X. Les Dénicheurs de moineaux
Entered March 2020
Paris, sale, Hôtel des commissaires-priseurs, February 19-20, 1835, lot 84: “VATEAU (attribué à).—Le dénicheur d’oiseaux. Dans un parc, des dames assises sur le gazon reçoivent un nid d’oiseaux qu’un galant leur apporte; près de là un cavalier emmène une jeune dame dans un endroit mystérieux du parc, probablement pour chercher un autre nid.” Sold for 14 francs.
Paris, collection of M. Auguste. His sale, Paris, May 28-31, 1850, lot 68: “DU MEME (WATTEAU) . . . Les Dénicheurs de Nids d‘Oiseaux. Paysage.”
Réau, “Watteau” (1928), under cat. 261.
London, Royal Academy, Landscape in French Art (1949), under cat. 101.
Adhémar, Watteau (1950), under cat. 86.
Although we have linked the paintings sold in 1835 and 1850, there is no certainty about this. They have in common their attribution to Watteau and the theme of a nest robber. Additionally, the subjects of both works were referred to in plural form.

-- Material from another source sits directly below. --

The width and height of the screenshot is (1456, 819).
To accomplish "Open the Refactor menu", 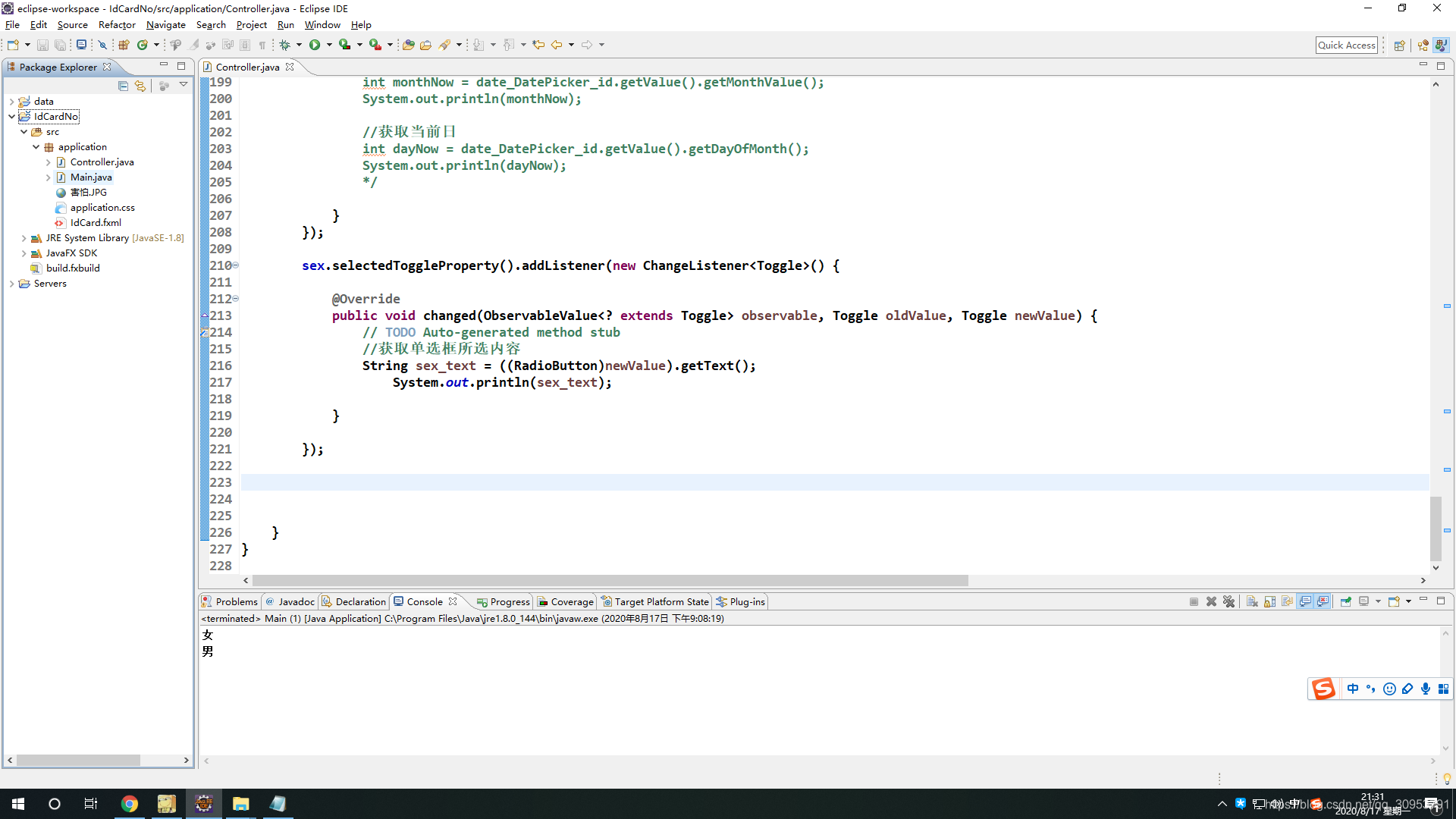I will click(x=117, y=25).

Réau associated a painting in the 1834 Crauford sale and the 1850 Auguste sale with Watteau’s Le Dénicheur de moineaux, now in Edinburgh. While it might be tempting to identify these works with Watteau’s, by 1835 his picture was probably in Edinburgh in the collection of Hugh William Williams (d. 1829. His widow, Mrs. Hugh William Williams, donated the picture to the National Galleries of Scotland. Moreover, Watteau’s picture features only one man and woman, whereas the painting sold in 1835 depicted several women seated on the grass and an additional couple at the side. The 1835 picture clearly was a more ambitious composition, one more analogous to works by Lancret and Pater.